Stored records:
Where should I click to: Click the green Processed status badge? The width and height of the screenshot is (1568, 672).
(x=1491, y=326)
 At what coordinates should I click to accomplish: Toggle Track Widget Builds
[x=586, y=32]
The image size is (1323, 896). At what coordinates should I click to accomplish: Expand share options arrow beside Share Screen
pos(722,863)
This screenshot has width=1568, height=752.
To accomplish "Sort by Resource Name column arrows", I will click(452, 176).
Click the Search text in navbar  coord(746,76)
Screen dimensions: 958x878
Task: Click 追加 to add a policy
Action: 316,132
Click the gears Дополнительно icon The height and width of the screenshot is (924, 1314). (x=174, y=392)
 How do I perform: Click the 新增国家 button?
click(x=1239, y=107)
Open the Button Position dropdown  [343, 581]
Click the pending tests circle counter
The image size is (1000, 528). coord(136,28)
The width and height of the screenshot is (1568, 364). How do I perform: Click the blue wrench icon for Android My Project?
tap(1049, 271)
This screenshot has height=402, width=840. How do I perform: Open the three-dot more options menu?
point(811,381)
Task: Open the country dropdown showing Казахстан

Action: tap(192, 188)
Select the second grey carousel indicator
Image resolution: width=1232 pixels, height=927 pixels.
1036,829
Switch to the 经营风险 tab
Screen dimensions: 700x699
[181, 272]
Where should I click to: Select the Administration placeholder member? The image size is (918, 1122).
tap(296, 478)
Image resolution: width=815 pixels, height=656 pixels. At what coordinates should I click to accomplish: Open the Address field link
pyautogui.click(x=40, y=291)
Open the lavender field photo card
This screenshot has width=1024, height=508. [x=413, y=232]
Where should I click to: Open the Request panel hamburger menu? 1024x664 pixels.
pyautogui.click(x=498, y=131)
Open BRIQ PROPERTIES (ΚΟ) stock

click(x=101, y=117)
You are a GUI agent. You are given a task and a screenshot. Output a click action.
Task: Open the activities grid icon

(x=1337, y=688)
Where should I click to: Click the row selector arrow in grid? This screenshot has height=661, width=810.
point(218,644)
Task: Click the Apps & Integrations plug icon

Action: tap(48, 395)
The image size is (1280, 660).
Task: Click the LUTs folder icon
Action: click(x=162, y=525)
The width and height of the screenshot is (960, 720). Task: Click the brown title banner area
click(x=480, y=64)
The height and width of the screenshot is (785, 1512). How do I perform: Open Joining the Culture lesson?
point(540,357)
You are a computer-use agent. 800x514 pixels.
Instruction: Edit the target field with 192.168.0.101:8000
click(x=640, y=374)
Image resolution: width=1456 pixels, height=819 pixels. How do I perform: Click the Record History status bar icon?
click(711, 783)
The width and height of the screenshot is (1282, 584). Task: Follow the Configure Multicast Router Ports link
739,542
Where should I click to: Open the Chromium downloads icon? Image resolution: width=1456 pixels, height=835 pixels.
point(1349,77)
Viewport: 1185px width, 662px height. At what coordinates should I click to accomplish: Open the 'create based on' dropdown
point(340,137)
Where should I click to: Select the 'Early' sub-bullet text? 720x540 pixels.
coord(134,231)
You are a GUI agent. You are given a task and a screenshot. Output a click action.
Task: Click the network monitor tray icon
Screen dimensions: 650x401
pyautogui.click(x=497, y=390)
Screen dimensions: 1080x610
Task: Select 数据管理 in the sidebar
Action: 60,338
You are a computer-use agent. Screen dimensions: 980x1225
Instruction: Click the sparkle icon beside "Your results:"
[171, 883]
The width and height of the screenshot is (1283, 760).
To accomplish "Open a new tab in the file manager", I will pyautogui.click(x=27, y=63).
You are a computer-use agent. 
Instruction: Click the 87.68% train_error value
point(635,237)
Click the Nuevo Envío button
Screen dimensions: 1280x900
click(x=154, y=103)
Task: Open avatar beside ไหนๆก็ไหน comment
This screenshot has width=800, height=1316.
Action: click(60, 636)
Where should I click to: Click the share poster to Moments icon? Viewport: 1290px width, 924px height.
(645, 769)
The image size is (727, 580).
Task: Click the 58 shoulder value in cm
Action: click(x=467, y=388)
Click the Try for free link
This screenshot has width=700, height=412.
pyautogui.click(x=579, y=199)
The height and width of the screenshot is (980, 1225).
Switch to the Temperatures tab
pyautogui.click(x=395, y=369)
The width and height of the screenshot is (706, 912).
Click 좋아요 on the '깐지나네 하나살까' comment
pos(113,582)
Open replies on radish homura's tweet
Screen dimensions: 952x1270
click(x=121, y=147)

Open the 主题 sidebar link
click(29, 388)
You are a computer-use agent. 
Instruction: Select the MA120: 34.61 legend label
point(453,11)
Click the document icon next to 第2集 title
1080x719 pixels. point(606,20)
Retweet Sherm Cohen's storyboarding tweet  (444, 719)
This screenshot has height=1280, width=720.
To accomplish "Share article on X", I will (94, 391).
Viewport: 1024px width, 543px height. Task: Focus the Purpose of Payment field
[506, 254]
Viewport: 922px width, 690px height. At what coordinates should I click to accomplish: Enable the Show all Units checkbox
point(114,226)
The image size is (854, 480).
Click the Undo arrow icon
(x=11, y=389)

WHAT IS REQUIRED: The entries above need to be transcribed with no differences at all.

ANSWER TO THE PROBLEM:
Where should I click to: Click the green Processed status badge? The width and height of the screenshot is (1568, 672).
(x=1491, y=326)
 At what coordinates should I click to accomplish: Toggle Track Widget Builds
[x=586, y=32]
The image size is (1323, 896). At what coordinates should I click to accomplish: Expand share options arrow beside Share Screen
pos(722,863)
This screenshot has width=1568, height=752.
To accomplish "Sort by Resource Name column arrows", I will click(452, 176).
Click the Search text in navbar  coord(746,76)
Screen dimensions: 958x878
Task: Click 追加 to add a policy
Action: 316,132
Click the gears Дополнительно icon The height and width of the screenshot is (924, 1314). (x=174, y=392)
 How do I perform: Click the 新增国家 button?
click(x=1239, y=107)
Open the Button Position dropdown  [343, 581]
Click the pending tests circle counter
The image size is (1000, 528). coord(136,28)
The width and height of the screenshot is (1568, 364). How do I perform: Click the blue wrench icon for Android My Project?
tap(1049, 271)
This screenshot has height=402, width=840. How do I perform: Open the three-dot more options menu?
point(811,381)
Task: Open the country dropdown showing Казахстан

Action: tap(192, 188)
Select the second grey carousel indicator
Image resolution: width=1232 pixels, height=927 pixels.
1036,829
Switch to the 经营风险 tab
Screen dimensions: 700x699
[181, 272]
Where should I click to: Select the Administration placeholder member? The image size is (918, 1122).
tap(296, 478)
Image resolution: width=815 pixels, height=656 pixels. At what coordinates should I click to accomplish: Open the Address field link
pyautogui.click(x=40, y=291)
Open the lavender field photo card
This screenshot has width=1024, height=508. [x=413, y=232]
Where should I click to: Open the Request panel hamburger menu? 1024x664 pixels.
pyautogui.click(x=498, y=131)
Open BRIQ PROPERTIES (ΚΟ) stock

click(x=101, y=117)
You are a GUI agent. You are given a task and a screenshot. Output a click action.
Task: Open the activities grid icon

(x=1337, y=688)
Where should I click to: Click the row selector arrow in grid? This screenshot has height=661, width=810.
point(218,644)
Task: Click the Apps & Integrations plug icon

Action: tap(48, 395)
The image size is (1280, 660).
Task: Click the LUTs folder icon
Action: click(x=162, y=525)
The width and height of the screenshot is (960, 720). Task: Click the brown title banner area
click(x=480, y=64)
The height and width of the screenshot is (785, 1512). How do I perform: Open Joining the Culture lesson?
point(540,357)
You are a computer-use agent. 800x514 pixels.
Instruction: Edit the target field with 192.168.0.101:8000
click(x=640, y=374)
Image resolution: width=1456 pixels, height=819 pixels. How do I perform: Click the Record History status bar icon?
click(711, 783)
The width and height of the screenshot is (1282, 584). Task: Follow the Configure Multicast Router Ports link
739,542
Where should I click to: Open the Chromium downloads icon? Image resolution: width=1456 pixels, height=835 pixels.
point(1349,77)
Viewport: 1185px width, 662px height. At what coordinates should I click to accomplish: Open the 'create based on' dropdown
point(340,137)
Where should I click to: Select the 'Early' sub-bullet text? 720x540 pixels.
coord(134,231)
You are a GUI agent. You are given a task and a screenshot. Output a click action.
Task: Click the network monitor tray icon
Screen dimensions: 650x401
pyautogui.click(x=497, y=390)
Screen dimensions: 1080x610
Task: Select 数据管理 in the sidebar
Action: 60,338
You are a computer-use agent. Screen dimensions: 980x1225
Instruction: Click the sparkle icon beside "Your results:"
[171, 883]
The width and height of the screenshot is (1283, 760).
To accomplish "Open a new tab in the file manager", I will pyautogui.click(x=27, y=63).
You are a computer-use agent. 
Instruction: Click the 87.68% train_error value
point(635,237)
Click the Nuevo Envío button
Screen dimensions: 1280x900
click(x=154, y=103)
Task: Open avatar beside ไหนๆก็ไหน comment
This screenshot has width=800, height=1316.
Action: click(60, 636)
Where should I click to: Click the share poster to Moments icon? Viewport: 1290px width, 924px height.
(645, 769)
The image size is (727, 580).
Task: Click the 58 shoulder value in cm
Action: click(x=467, y=388)
Click the Try for free link
This screenshot has width=700, height=412.
pyautogui.click(x=579, y=199)
The height and width of the screenshot is (980, 1225).
Switch to the Temperatures tab
pyautogui.click(x=395, y=369)
The width and height of the screenshot is (706, 912).
Click 좋아요 on the '깐지나네 하나살까' comment
pos(113,582)
Open replies on radish homura's tweet
Screen dimensions: 952x1270
click(x=121, y=147)

Open the 主题 sidebar link
click(29, 388)
You are a computer-use agent. 
Instruction: Select the MA120: 34.61 legend label
point(453,11)
Click the document icon next to 第2集 title
1080x719 pixels. point(606,20)
Retweet Sherm Cohen's storyboarding tweet  (444, 719)
This screenshot has height=1280, width=720.
To accomplish "Share article on X", I will (94, 391).
Viewport: 1024px width, 543px height. Task: Focus the Purpose of Payment field
[506, 254]
Viewport: 922px width, 690px height. At what coordinates should I click to accomplish: Enable the Show all Units checkbox
point(114,226)
The image size is (854, 480).
Click the Undo arrow icon
(x=11, y=389)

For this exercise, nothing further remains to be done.